WordPile-Cover

What do you do while your web designer’s working? After the initial design and strategy meetings, there may be a chunk of time where your web designer and developers are doing their thing while you wait. There’s literally nothing for you to work on while they respond to your requests.

What to do? Write. If you’re getting a website, chances are good you’re also getting setup to blog. Blogging is a cornerstone of classic inbound marketing. No marketing pros let you go without one.

While your other experts are hard at work assembling the website, it’s time for you to polish your writing skills. Start writing your first blog post or five. Preparing these before your site launches sets the foundation for sustained writing and publishing once it’s live.

Follow these simple steps to get going.

Brainstorm like Crazy

Prewriting

Before you write a thing, brainstorm. Get your notebook and pen, whiteboard and marker, computer, anything to record your blog post ideas as they come. Let them all out, even the bad ones or the ones that sound dumb. Pour out potential topics, titles, questions, answers and everything else.

◆ Study questions:
• A. Retype the blogging article between "Before you write" and "and everything else.", inclusive.
• B. According to the blogging article, why should you write blog posts before your website launches? Answer in one to three sentences.
• C. Carry on the blogging article from its last sentence.
The entries after this point have nothing to do with the blogging article.

◆ Record extracts:
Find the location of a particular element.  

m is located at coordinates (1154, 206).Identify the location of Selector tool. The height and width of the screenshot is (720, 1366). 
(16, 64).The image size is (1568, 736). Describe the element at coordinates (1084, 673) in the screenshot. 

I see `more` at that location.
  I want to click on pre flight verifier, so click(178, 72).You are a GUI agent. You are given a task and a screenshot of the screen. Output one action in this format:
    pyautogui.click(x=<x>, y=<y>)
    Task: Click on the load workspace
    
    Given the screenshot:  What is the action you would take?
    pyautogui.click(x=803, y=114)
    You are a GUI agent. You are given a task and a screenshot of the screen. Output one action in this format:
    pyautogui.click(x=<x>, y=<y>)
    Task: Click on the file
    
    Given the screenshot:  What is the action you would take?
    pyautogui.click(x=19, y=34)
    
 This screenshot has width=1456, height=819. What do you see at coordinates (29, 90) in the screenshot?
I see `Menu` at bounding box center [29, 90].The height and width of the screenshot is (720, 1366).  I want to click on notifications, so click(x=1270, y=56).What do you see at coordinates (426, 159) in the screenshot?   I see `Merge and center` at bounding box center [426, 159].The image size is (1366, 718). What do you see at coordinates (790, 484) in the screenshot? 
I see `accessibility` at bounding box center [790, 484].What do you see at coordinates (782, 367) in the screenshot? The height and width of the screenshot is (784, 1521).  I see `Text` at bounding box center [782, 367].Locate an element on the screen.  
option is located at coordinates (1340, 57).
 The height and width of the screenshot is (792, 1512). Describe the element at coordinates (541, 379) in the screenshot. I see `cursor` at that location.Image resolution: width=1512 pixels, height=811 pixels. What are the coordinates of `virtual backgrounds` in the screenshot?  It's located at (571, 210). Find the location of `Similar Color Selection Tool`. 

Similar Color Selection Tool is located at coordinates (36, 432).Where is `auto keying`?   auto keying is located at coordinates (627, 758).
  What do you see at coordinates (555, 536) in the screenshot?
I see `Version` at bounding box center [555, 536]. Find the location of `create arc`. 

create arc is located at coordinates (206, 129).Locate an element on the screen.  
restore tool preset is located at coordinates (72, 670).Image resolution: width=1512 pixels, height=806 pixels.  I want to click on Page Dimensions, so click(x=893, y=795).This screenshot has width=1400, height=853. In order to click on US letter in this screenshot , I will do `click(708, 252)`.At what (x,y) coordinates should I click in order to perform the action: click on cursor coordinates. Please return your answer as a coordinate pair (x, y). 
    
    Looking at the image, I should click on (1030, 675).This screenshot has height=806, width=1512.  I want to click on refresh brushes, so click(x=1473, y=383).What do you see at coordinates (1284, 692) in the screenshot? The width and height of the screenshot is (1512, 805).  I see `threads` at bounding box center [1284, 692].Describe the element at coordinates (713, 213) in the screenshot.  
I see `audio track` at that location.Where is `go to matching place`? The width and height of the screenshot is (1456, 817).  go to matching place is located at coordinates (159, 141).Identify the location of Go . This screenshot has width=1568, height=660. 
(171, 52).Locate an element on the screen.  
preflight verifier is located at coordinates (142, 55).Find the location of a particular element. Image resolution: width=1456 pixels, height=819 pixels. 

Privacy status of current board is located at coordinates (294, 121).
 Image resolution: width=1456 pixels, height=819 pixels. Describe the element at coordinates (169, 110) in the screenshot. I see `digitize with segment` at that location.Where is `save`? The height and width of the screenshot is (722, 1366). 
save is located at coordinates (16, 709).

◆ Responses to the exercise:
• A.
Before you write a thing, brainstorm. Get your notebook and pen, whiteboard and marker, computer, anything to record your blog post ideas as they come. Let them all out, even the bad ones or the ones that sound dumb. Pour out potential topics, titles, questions, answers and everything else.

• B. Writing them before launch lays the foundation for sustained writing and publishing once the site is live. It also uses the stretch of time when the designers and developers are working and there is nothing else for you to do.

• C.
Note: I recommend Evernote’s killer desktop and mobile apps for this exercise. It’s the best note-taking and bookmarking software I’ve worked with.

What if the material’s not coming? What if there’s no gushing wave of inspiration? It happens. A lot, actually. What you need is a trigger. Something to get you thinking. Check out my favorite customer-focused starters below.

  • What questions do customers ask?
  • What frequent customer problems do I solve?
  • What info do customers need before contacting me?
  • What’s the customer experience like?
  • How do events, seasons or industry news change how customers relate to my product?

Try to make a list of 10 or 15 items, good and bad. When you’ve got something to show for all that brainstorming, highlight or mark your favorites and choose one to start.

Do not write anything titled “Welcome to Our New Website!” or any other announcement of the obvious.

Do write a post that benefits your customers. Choose to solve a problem or answer a question. Make an outline by creating the headings for each section. Spend 10 minutes researching. That means reading what’s already been written on your topic and copying the web address of articles you want to reference or link to for the benefit of your customers.

Write the First Draft with Your Heart

Drafting

Ernest Hemingway never said “Write drunk. Edit sober.” The Internet’s still arguing about who did. But for writing advice, I prefer this clip from “Finding Forrester” anyway.

Watched the video? Great. Like elderly James Bond said, write the first draft with your heart. Forget about the delete key.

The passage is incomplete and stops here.